The answer must restate the records below word for word.

□ □ □ □ □

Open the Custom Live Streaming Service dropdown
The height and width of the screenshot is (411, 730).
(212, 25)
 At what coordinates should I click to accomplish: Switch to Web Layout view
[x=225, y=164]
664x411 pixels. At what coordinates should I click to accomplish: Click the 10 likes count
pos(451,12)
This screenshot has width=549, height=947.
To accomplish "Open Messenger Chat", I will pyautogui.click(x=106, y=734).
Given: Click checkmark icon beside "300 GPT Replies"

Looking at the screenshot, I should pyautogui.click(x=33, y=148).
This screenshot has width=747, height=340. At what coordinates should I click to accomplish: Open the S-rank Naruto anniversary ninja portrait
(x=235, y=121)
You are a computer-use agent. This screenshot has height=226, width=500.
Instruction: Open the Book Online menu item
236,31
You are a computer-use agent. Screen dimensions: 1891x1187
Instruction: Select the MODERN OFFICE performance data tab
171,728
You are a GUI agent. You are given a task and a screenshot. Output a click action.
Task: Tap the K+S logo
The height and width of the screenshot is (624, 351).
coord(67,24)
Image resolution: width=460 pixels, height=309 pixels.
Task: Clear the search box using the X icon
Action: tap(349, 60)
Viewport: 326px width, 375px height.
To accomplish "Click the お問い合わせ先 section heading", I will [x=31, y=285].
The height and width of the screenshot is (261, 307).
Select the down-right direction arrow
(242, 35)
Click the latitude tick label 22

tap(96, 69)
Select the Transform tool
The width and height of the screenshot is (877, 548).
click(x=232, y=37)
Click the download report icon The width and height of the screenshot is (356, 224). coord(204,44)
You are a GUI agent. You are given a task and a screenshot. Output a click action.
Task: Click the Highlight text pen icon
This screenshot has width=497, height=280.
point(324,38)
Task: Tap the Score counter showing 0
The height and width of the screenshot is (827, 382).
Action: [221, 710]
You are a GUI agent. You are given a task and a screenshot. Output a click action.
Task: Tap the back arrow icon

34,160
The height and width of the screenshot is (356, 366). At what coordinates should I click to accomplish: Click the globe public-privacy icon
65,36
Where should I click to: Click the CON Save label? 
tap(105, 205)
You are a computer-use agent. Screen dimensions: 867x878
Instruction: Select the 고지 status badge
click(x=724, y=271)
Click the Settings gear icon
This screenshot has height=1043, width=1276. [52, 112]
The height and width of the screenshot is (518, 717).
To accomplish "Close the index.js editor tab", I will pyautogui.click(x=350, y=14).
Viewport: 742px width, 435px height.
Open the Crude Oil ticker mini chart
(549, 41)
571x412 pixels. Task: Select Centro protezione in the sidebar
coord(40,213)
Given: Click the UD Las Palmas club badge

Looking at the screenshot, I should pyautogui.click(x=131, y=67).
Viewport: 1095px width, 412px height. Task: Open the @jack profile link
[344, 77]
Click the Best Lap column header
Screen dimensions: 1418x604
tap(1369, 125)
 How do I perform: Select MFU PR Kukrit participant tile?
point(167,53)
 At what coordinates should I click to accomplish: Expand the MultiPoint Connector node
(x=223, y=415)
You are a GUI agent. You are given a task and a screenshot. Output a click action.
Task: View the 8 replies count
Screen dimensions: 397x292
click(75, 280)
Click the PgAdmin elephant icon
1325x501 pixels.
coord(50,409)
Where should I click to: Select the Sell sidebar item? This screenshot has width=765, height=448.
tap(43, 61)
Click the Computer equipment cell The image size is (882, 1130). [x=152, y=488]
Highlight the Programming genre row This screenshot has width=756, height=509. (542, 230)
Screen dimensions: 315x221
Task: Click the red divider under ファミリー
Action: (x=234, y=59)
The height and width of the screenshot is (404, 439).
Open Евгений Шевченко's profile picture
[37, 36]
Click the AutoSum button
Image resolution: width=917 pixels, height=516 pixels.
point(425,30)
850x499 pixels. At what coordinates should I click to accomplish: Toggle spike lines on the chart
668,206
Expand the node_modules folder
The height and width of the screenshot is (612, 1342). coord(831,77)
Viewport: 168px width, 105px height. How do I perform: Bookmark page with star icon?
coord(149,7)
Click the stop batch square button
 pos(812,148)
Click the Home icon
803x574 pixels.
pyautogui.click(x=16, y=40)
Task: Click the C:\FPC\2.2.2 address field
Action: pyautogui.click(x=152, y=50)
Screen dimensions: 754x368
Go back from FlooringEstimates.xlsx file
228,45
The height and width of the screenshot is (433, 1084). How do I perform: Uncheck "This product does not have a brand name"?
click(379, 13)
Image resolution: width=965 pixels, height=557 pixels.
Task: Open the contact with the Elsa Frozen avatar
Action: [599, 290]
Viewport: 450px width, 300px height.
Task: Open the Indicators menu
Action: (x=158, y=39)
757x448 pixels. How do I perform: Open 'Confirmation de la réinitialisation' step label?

□ □ □ □ □

* [COMPLETED TASK]
Open the Custom Live Streaming Service dropdown
The height and width of the screenshot is (411, 730).
(212, 25)
 At what coordinates should I click to accomplish: Switch to Web Layout view
[x=225, y=164]
664x411 pixels. At what coordinates should I click to accomplish: Click the 10 likes count
pos(451,12)
This screenshot has width=549, height=947.
To accomplish "Open Messenger Chat", I will pyautogui.click(x=106, y=734).
Given: Click checkmark icon beside "300 GPT Replies"

Looking at the screenshot, I should pyautogui.click(x=33, y=148).
This screenshot has width=747, height=340. At what coordinates should I click to accomplish: Open the S-rank Naruto anniversary ninja portrait
(x=235, y=121)
You are a computer-use agent. This screenshot has height=226, width=500.
Instruction: Open the Book Online menu item
236,31
You are a computer-use agent. Screen dimensions: 1891x1187
Instruction: Select the MODERN OFFICE performance data tab
171,728
You are a GUI agent. You are given a task and a screenshot. Output a click action.
Task: Tap the K+S logo
The height and width of the screenshot is (624, 351).
coord(67,24)
Image resolution: width=460 pixels, height=309 pixels.
Task: Clear the search box using the X icon
Action: tap(349, 60)
Viewport: 326px width, 375px height.
To accomplish "Click the お問い合わせ先 section heading", I will [x=31, y=285].
The height and width of the screenshot is (261, 307).
Select the down-right direction arrow
(242, 35)
Click the latitude tick label 22

tap(96, 69)
Select the Transform tool
The width and height of the screenshot is (877, 548).
click(x=232, y=37)
Click the download report icon The width and height of the screenshot is (356, 224). coord(204,44)
You are a GUI agent. You are given a task and a screenshot. Output a click action.
Task: Click the Highlight text pen icon
This screenshot has width=497, height=280.
point(324,38)
Task: Tap the Score counter showing 0
The height and width of the screenshot is (827, 382).
Action: [221, 710]
You are a GUI agent. You are given a task and a screenshot. Output a click action.
Task: Tap the back arrow icon

34,160
The height and width of the screenshot is (356, 366). At what coordinates should I click to accomplish: Click the globe public-privacy icon
65,36
Where should I click to: Click the CON Save label? 
tap(105, 205)
You are a computer-use agent. Screen dimensions: 867x878
Instruction: Select the 고지 status badge
click(x=724, y=271)
Click the Settings gear icon
This screenshot has height=1043, width=1276. [52, 112]
The height and width of the screenshot is (518, 717).
To accomplish "Close the index.js editor tab", I will pyautogui.click(x=350, y=14).
Viewport: 742px width, 435px height.
Open the Crude Oil ticker mini chart
(549, 41)
571x412 pixels. Task: Select Centro protezione in the sidebar
coord(40,213)
Given: Click the UD Las Palmas club badge

Looking at the screenshot, I should pyautogui.click(x=131, y=67).
Viewport: 1095px width, 412px height. Task: Open the @jack profile link
[344, 77]
Click the Best Lap column header
Screen dimensions: 1418x604
tap(1369, 125)
 How do I perform: Select MFU PR Kukrit participant tile?
point(167,53)
 At what coordinates should I click to accomplish: Expand the MultiPoint Connector node
(x=223, y=415)
You are a GUI agent. You are given a task and a screenshot. Output a click action.
Task: View the 8 replies count
Screen dimensions: 397x292
click(75, 280)
Click the PgAdmin elephant icon
1325x501 pixels.
coord(50,409)
Where should I click to: Select the Sell sidebar item? This screenshot has width=765, height=448.
tap(43, 61)
Click the Computer equipment cell The image size is (882, 1130). [x=152, y=488]
Highlight the Programming genre row This screenshot has width=756, height=509. (542, 230)
Screen dimensions: 315x221
Task: Click the red divider under ファミリー
Action: (x=234, y=59)
The height and width of the screenshot is (404, 439).
Open Евгений Шевченко's profile picture
[37, 36]
Click the AutoSum button
Image resolution: width=917 pixels, height=516 pixels.
point(425,30)
850x499 pixels. At what coordinates should I click to accomplish: Toggle spike lines on the chart
668,206
Expand the node_modules folder
The height and width of the screenshot is (612, 1342). coord(831,77)
Viewport: 168px width, 105px height. How do I perform: Bookmark page with star icon?
coord(149,7)
Click the stop batch square button
 pos(812,148)
Click the Home icon
803x574 pixels.
pyautogui.click(x=16, y=40)
Task: Click the C:\FPC\2.2.2 address field
Action: pyautogui.click(x=152, y=50)
Screen dimensions: 754x368
Go back from FlooringEstimates.xlsx file
228,45
The height and width of the screenshot is (433, 1084). How do I perform: Uncheck "This product does not have a brand name"?
click(379, 13)
Image resolution: width=965 pixels, height=557 pixels.
Task: Open the contact with the Elsa Frozen avatar
Action: [599, 290]
Viewport: 450px width, 300px height.
Task: Open the Indicators menu
Action: (x=158, y=39)
757x448 pixels. How do I perform: Open 'Confirmation de la réinitialisation' step label?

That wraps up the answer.